_Task to complete:_ If a line in the records below holds the word "agent", copy it.
** Material for the task follows **
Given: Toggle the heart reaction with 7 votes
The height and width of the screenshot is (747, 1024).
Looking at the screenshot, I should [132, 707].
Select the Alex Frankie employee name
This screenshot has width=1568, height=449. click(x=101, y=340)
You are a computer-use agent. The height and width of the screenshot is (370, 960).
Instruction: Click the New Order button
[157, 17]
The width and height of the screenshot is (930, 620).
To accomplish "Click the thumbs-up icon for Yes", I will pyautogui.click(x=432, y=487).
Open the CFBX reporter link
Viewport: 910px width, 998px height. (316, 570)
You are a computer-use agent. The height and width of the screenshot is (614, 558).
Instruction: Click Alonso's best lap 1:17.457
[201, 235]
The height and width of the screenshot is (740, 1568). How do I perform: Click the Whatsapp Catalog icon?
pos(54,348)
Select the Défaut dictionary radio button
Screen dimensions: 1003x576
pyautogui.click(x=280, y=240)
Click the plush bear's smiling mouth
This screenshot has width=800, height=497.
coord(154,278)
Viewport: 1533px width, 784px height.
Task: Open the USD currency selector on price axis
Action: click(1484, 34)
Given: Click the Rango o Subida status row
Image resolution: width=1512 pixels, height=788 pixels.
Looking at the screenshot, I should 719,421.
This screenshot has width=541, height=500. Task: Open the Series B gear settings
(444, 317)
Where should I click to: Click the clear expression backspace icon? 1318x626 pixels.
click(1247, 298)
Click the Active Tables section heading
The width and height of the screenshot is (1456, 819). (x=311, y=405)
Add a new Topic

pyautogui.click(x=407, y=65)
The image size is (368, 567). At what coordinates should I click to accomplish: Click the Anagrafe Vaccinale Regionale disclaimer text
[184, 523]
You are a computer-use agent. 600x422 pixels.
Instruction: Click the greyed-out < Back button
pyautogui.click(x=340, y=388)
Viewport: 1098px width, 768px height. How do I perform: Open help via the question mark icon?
** End of Material for the task **
_Solution for this exercise:_
You are a computer-use agent. The height and width of the screenshot is (370, 960).
You are a computer-use agent. The height and width of the screenshot is (614, 558).
You are a computer-use agent. 600x422 pixels.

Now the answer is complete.